Publicado em: 26/12/2025
O cenário no bairro Jacarecanga, em Fortaleza, é de pós-guerra. Dois dias após o incêndio de grandes proporções que atingiu a tradicional "Sucata do Chico Alves" na véspera de Natal (24), o fogo foi controlado, mas o martírio dos moradores está longe do fim. Quatro pessoas ficaram feridas e dezenas de famílias agora enfrentam uma realidade desoladora: casas sem teto, sem luz e sem a dignidade básica de um lar.
Para quem vive no entorno, o susto da evacuação durante a madrugada foi apenas o primeiro capítulo de um trauma que se recusa a passar.
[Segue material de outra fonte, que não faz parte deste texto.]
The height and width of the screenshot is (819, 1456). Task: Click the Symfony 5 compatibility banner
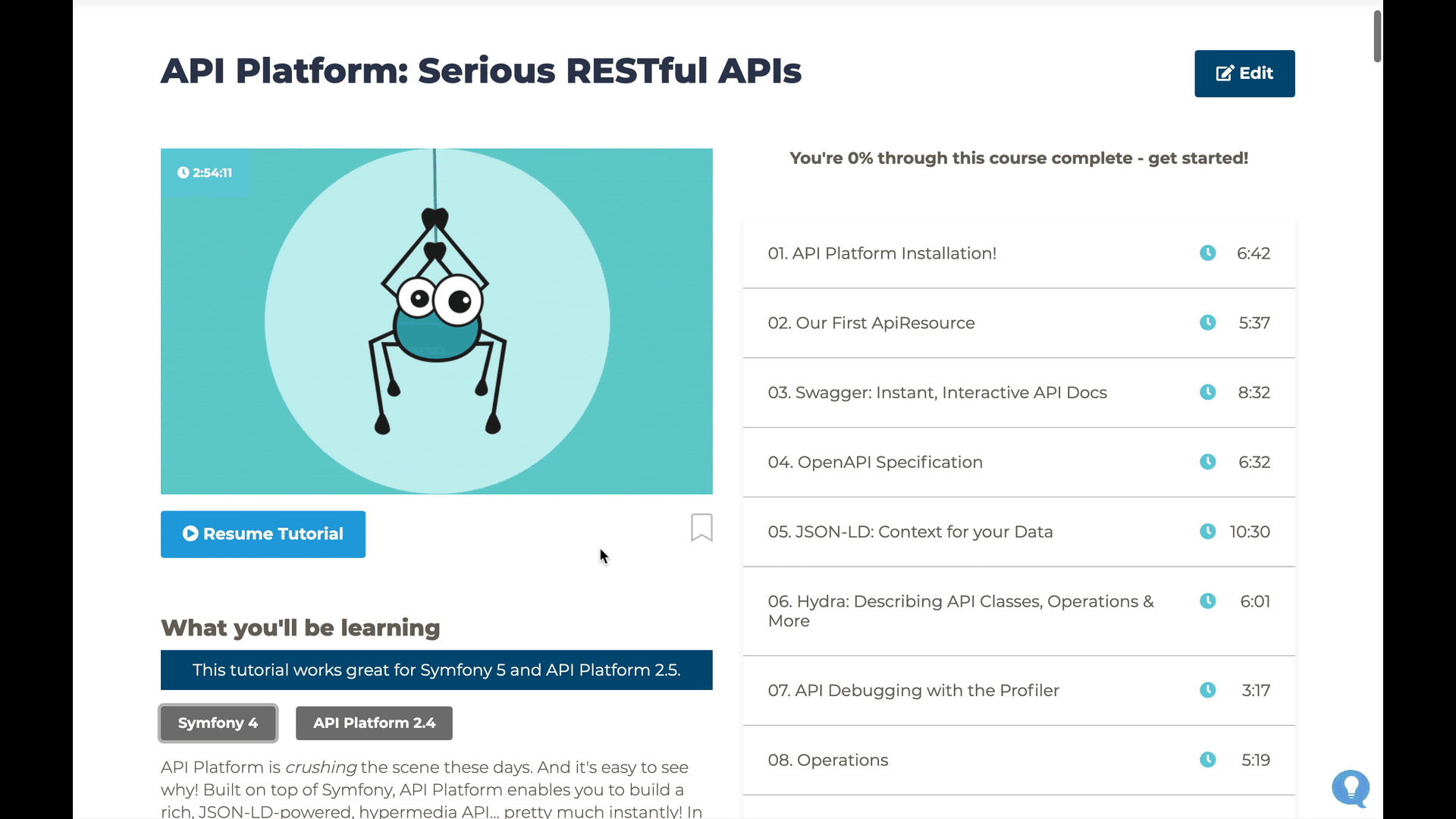pyautogui.click(x=436, y=670)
Maria Lucineide, cuja casa divide muro com o estabelecimento atingido, é o rosto do desespero. Para ela, a estrutura do imóvel foi comprometida de tal forma que o conceito de "teto" tornou-se figurativo. As chamas derreteram tubulações e inutilizaram a rede elétrica, deixando-a em um isolamento forçado dentro da própria casa.
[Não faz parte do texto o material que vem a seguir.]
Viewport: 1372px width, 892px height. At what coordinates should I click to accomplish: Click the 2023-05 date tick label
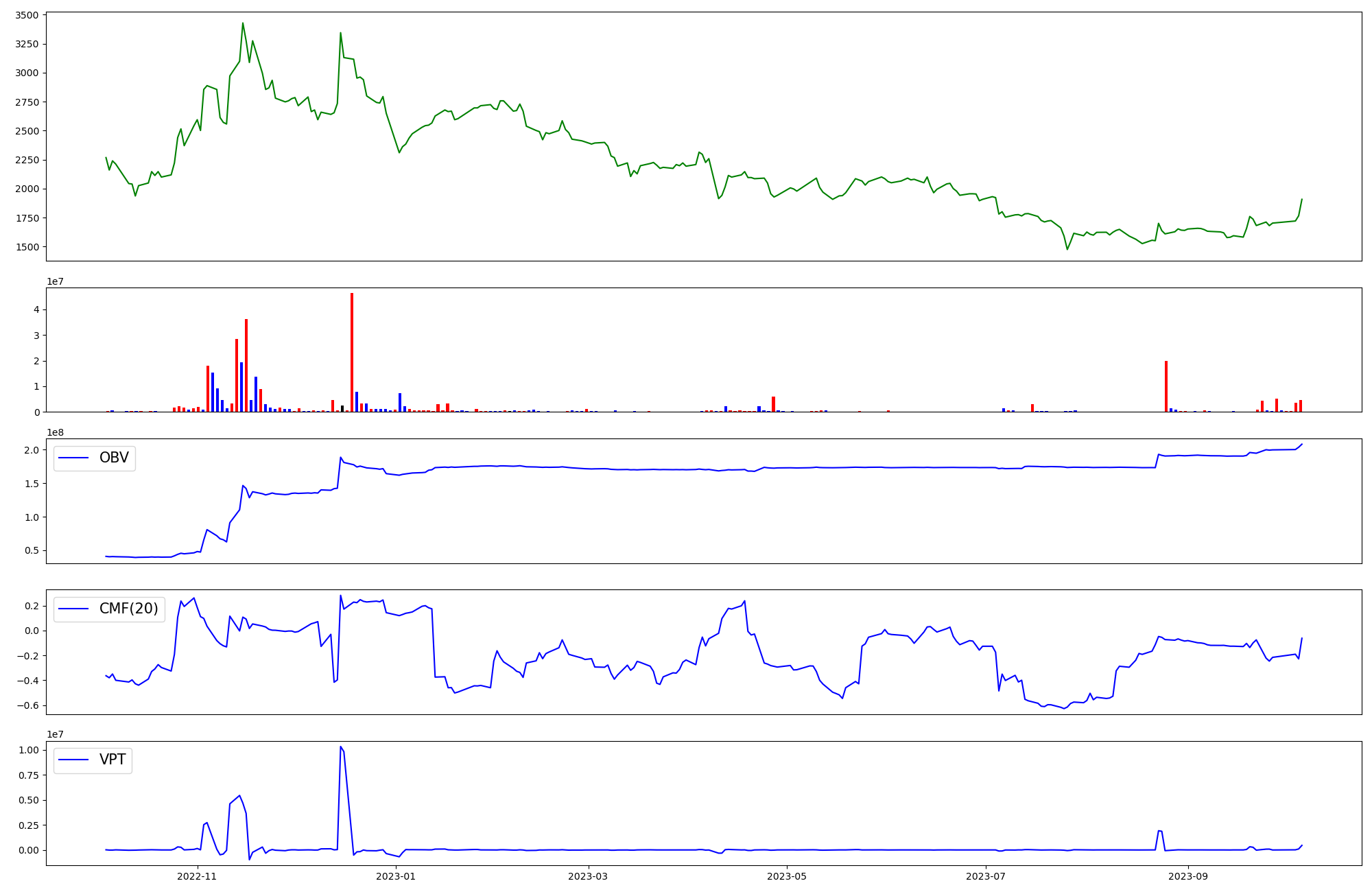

"A sensação é de que a nossa vida parou naquela madrugada. Não conseguimos cozinhar, não temos água para o básico e o medo de um desabamento não nos deixa fechar os olhos. Estamos contando com a caridade de quem vem de longe, porque quem mora aqui perto perdeu tanto quanto eu", lamenta a moradora.
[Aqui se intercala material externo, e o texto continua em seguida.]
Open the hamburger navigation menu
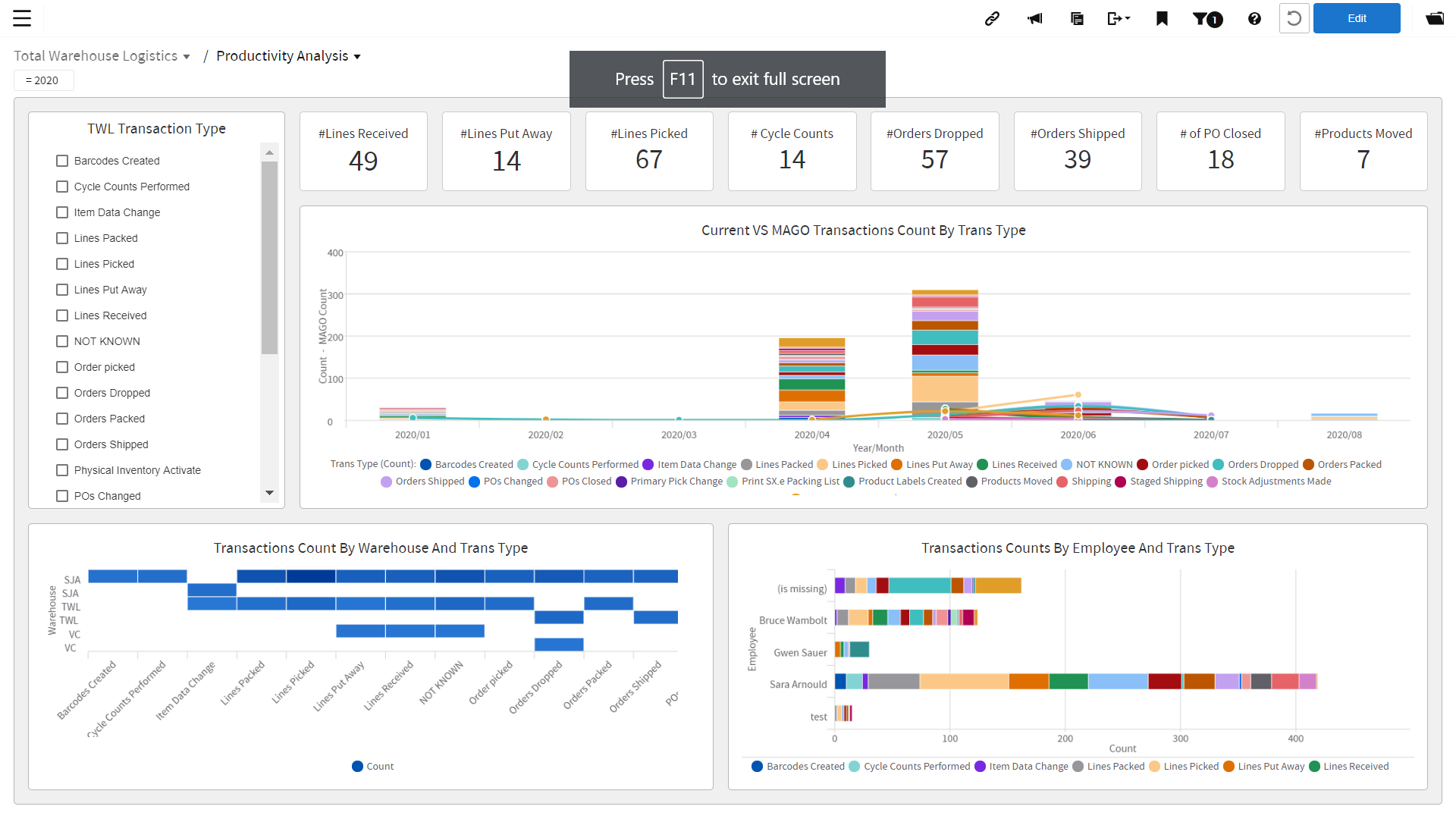This screenshot has width=1456, height=819. point(23,18)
O impacto econômico também é severo. Simone Nunes, que mantém um comércio na região, viu o sustento da família ser ameaçado pelas chamas. A agonia de retirar as mercadorias às pressas deu lugar à incerteza da reabertura. O estabelecimento, que deveria estar lucrando nas festas de fim de ano, segue de portas fechadas, aguardando laudos técnicos.
"A gente tenta organizar as prateleiras, tenta limpar o rastro do fogo, mas sem energia e sem o aval da Defesa Civil, não temos como atender ninguém. É um prejuízo que a gente ainda não teve coragem de somar", desabafa Simone.
O retorno à normalidade depende agora de uma engrenagem burocrática lenta:
Enel Ceará: Informou que o desligamento da rede foi uma medida de segurança necessária durante o combate ao fogo. A empresa aguarda a liberação total do Corpo de Bombeiros para reconstruir a rede elétrica local e religar a energia dos clientes afetados.
Cagece: Afirmou que o fornecimento de água já foi estabilizado na região, embora moradores relatem que danos internos nos encanamentos das casas — causados pelo calor extremo — ainda impedem que a água chegue às torneiras.
Defesa Civil: Segue monitorando os riscos estruturais nos imóveis vizinhos antes de autorizar o retorno definitivo de todas as famílias.
Enquanto os laudos não chegam, os moradores da Jacarecanga seguem em vigília, esperando que o Natal de 2025 não seja lembrado apenas pela destruição, mas pelo dia em que a justiça e a reconstrução finalmente bateram à porta.